SOURCE →
++++++
Re: Questions about gluster reblance

"Paul Guo" <bigpaulguo@xxxxxxxxxxx> · Fri, 12 Sep 2014 11:55:59 +0800

Hello Shyam. Thanks for the reply. Please see my reply below, starting with [paul:]

Please add me in address list besides gluster-uses when replying so that I can easier
reply since I subscribed gluster-users with the digest mode (No other choice if I
remember correctly.)

Date: Wed, 10 Sep 2014 10:36:41 -0400
From: Shyam <srangana@xxxxxxxxxx>
To: gluster-users@xxxxxxxxxxx
Subject: Re: [Gluster-users] Questions about gluster reblance
Message-ID: <541061F9.7000800@xxxxxxxxxx>
Content-Type: text/plain; charset=UTF-8; format=flowed

On 09/10/2014 03:27 AM, Paul Guo wrote:
> Hello,
>
> Recently I spent a bit time understanding rebalance since I want to know its
> performance given that there could be more and more bricks to be added into
> my glusterfs volume and there will be more and more files and directories
> in the existing glusterfs volume. During the test I saw something which I'm
> really confused about.
>
> Steps:
>
> SW versions: glusterfs 3.4.4 + centos 6.5
> Inital Configuration: replica 2, lab1:/brick1 + lab2:/brick1
>
> fuse_mount it on /mnt
> cp -rf /sbin /mnt (~300+ files under /sbin)
> add two more bricks: lab1:/brick2 + lab2:/brick2.
> run gluster reblance.
>
> 1) fix-layout only (e.g. gluster volume rebalance g1 fix-layout start)?
>
> After rebalance is done (observed via "gluster volume rebalance g1
> status"),?
++++++
TO DO →
1) Can you rewrite the passage of the gluster rebalance email that opens with "On 09/10/2014 03:27" and closes with "really confused about.", using "storage volume" in place of "glusterfs volume"?
2) Can you write the next part of the gluster rebalance email, picking up after its last line?
You won't need the rows that come after this email.
++++++
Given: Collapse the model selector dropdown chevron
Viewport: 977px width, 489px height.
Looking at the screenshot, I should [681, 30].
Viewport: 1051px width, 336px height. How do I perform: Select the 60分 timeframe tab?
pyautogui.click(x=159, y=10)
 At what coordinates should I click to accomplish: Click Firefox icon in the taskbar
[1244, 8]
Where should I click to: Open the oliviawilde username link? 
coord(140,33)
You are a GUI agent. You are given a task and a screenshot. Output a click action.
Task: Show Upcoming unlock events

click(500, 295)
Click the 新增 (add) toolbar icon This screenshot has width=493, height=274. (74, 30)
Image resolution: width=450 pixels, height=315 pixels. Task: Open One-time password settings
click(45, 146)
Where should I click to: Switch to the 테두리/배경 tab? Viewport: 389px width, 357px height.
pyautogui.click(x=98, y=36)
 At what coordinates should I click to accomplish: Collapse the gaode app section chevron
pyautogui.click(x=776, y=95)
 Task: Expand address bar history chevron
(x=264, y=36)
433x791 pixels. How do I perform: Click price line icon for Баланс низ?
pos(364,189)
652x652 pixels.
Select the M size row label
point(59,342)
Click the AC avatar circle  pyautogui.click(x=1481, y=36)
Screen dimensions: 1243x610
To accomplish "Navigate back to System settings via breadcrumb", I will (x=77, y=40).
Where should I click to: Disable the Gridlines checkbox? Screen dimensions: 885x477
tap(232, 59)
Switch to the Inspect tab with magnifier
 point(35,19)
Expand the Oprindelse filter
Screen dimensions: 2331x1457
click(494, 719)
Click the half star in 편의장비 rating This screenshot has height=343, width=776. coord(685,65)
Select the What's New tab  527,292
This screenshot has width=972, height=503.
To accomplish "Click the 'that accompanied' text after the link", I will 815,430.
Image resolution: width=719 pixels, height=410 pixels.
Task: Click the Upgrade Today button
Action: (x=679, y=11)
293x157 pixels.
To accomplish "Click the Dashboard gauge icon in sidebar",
++++++
RESULTS FOR EACH TASK →
1)
On 09/10/2014 03:27 AM, Paul Guo wrote:
> Hello,
>
> Recently I spent a bit time understanding rebalance since I want to know its
> performance given that there could be more and more bricks to be added into
> my storage volume and there will be more and more files and directories
> in the existing storage volume. During the test I saw something which I'm
> really confused about.

2)
> I found there is no file under lab1:/brick2/sbin. The hash ranges of
> new brick?lab1:/brick2/sbin and old brick lab1:/brick1/sbin appear to
> be ok.
>
> [root@lab1 Desktop]# getfattr -dm. -e hex /brick2/sbin
> getfattr: Removing leading '/' from absolute path names
> # file: brick2/sbin
> trusted.gfid=0x35976c2034d24dc2b0639fde18de007d
> trusted.glusterfs.dht=0x00000001000000007fffffffffffffff
>
> [root@lab1 Desktop]# getfattr -dm. -e hex /brick1/sbin
> getfattr: Removing leading '/' from absolute path names
> # file: brick1/sbin
> trusted.gfid=0x35976c2034d24dc2b0639fde18de007d
> trusted.glusterfs.dht=0x0000000100000000000000007ffffffe
> ?
> The question is: AFAIK, fix-layout would create "linkto" files
> (files with "linkto" xattr and with sticky bit set only)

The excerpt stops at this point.